→ Given exercise:
Reproduce the items from the line holding "This screenshot has height=740, width=2110." through the line holding "I will 314,38.", inclusive, substituting "page navigation" for "pagination" and changing nothing else.

### Stored data

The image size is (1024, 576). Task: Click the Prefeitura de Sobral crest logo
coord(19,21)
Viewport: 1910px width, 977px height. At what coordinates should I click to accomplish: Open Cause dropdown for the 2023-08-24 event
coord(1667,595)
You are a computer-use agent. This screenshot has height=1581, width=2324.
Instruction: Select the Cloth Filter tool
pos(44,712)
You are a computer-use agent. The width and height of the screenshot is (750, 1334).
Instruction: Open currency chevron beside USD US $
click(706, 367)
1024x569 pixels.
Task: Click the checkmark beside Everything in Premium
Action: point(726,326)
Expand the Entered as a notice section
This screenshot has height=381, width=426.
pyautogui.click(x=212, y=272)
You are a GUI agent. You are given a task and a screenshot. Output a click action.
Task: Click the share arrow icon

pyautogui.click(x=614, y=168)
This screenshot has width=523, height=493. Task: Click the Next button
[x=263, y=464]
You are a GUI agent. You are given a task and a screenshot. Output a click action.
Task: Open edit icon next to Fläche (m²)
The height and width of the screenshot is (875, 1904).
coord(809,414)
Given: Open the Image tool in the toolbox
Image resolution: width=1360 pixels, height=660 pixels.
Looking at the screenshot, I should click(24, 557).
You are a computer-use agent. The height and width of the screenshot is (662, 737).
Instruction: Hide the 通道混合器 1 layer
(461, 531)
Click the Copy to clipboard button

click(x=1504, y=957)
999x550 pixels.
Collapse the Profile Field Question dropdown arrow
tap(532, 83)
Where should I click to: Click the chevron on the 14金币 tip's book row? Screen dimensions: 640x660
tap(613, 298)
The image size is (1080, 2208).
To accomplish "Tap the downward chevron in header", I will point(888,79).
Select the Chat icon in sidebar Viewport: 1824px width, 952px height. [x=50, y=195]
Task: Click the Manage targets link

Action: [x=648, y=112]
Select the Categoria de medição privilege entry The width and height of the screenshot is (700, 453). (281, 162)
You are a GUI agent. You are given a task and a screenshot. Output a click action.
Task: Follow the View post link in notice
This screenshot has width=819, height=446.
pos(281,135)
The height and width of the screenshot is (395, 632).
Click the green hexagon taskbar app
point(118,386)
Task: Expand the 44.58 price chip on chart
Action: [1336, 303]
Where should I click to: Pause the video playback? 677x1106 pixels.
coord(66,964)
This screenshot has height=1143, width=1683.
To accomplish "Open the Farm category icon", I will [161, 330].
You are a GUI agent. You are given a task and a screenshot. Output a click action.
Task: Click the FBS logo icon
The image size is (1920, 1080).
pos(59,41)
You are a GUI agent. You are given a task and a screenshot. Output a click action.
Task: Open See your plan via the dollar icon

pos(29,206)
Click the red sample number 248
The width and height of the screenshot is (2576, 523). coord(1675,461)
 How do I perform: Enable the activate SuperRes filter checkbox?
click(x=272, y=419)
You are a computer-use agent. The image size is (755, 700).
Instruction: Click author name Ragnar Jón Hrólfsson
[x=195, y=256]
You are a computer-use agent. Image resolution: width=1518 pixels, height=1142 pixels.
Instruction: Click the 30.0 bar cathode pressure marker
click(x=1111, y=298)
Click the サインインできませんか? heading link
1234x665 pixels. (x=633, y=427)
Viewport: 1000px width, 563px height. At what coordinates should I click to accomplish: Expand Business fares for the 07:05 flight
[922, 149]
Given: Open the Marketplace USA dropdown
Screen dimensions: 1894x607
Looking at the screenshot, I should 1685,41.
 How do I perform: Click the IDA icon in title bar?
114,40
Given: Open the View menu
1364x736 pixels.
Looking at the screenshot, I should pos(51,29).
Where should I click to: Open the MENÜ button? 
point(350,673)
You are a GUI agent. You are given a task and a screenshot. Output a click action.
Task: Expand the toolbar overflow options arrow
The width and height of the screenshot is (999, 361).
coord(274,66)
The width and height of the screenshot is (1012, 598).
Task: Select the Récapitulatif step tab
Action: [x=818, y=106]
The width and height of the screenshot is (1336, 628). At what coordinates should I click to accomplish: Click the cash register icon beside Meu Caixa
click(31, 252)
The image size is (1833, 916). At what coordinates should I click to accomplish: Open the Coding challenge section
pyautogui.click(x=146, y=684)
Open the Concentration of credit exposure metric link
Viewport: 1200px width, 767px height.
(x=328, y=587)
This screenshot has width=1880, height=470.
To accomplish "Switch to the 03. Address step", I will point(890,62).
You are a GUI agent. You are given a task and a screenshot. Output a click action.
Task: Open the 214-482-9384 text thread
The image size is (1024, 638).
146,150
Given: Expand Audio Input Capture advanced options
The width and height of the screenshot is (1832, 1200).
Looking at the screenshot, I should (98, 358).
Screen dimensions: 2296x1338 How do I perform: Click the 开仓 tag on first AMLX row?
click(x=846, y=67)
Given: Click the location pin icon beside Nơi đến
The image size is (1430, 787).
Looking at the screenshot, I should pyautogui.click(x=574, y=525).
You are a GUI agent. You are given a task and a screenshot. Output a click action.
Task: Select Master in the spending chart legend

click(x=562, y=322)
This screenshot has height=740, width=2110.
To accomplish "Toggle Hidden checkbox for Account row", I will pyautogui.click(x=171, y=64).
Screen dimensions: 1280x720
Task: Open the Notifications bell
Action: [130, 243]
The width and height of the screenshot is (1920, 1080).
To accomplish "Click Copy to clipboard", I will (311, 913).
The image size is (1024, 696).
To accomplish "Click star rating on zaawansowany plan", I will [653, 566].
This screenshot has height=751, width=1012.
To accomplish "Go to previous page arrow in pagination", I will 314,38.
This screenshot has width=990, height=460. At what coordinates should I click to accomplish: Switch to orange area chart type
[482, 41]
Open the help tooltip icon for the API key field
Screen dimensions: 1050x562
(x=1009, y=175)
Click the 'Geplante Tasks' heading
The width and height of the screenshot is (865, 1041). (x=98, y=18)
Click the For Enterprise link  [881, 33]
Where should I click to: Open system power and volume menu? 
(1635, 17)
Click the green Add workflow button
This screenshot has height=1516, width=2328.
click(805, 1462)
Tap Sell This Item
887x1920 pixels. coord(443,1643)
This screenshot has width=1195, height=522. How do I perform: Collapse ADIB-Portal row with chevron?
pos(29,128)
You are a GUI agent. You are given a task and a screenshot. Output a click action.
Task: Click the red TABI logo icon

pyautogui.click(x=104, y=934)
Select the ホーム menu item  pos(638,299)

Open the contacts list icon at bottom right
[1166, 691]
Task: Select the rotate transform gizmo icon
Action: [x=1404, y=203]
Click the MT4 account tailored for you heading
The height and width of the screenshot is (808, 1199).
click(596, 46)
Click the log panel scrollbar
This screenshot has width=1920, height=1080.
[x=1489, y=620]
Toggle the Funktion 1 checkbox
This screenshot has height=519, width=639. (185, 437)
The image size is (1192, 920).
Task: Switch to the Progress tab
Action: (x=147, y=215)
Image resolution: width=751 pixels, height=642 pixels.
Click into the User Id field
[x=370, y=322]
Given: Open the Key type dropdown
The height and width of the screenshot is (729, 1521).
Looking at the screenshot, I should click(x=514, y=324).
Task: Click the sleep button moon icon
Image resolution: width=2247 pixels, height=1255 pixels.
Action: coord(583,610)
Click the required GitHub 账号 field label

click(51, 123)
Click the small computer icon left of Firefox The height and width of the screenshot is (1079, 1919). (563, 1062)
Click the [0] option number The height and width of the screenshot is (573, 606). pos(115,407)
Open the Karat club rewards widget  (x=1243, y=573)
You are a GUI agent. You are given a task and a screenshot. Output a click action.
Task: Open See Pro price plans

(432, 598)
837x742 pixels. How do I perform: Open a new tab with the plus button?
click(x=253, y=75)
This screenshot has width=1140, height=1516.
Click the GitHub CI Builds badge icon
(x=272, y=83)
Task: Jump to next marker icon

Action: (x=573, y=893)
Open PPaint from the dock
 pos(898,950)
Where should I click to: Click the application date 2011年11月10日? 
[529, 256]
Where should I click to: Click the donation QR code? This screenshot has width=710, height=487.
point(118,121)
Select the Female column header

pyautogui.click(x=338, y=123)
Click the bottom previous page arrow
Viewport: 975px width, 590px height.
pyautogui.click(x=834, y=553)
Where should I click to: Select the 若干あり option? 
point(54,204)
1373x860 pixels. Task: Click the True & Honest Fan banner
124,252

######

→ Result:
This screenshot has height=740, width=2110.
To accomplish "Toggle Hidden checkbox for Account row", I will pyautogui.click(x=171, y=64).
Screen dimensions: 1280x720
Task: Open the Notifications bell
Action: [130, 243]
The width and height of the screenshot is (1920, 1080).
To accomplish "Click Copy to clipboard", I will (311, 913).
The image size is (1024, 696).
To accomplish "Click star rating on zaawansowany plan", I will [653, 566].
This screenshot has height=751, width=1012.
To accomplish "Go to previous page arrow in page navigation", I will 314,38.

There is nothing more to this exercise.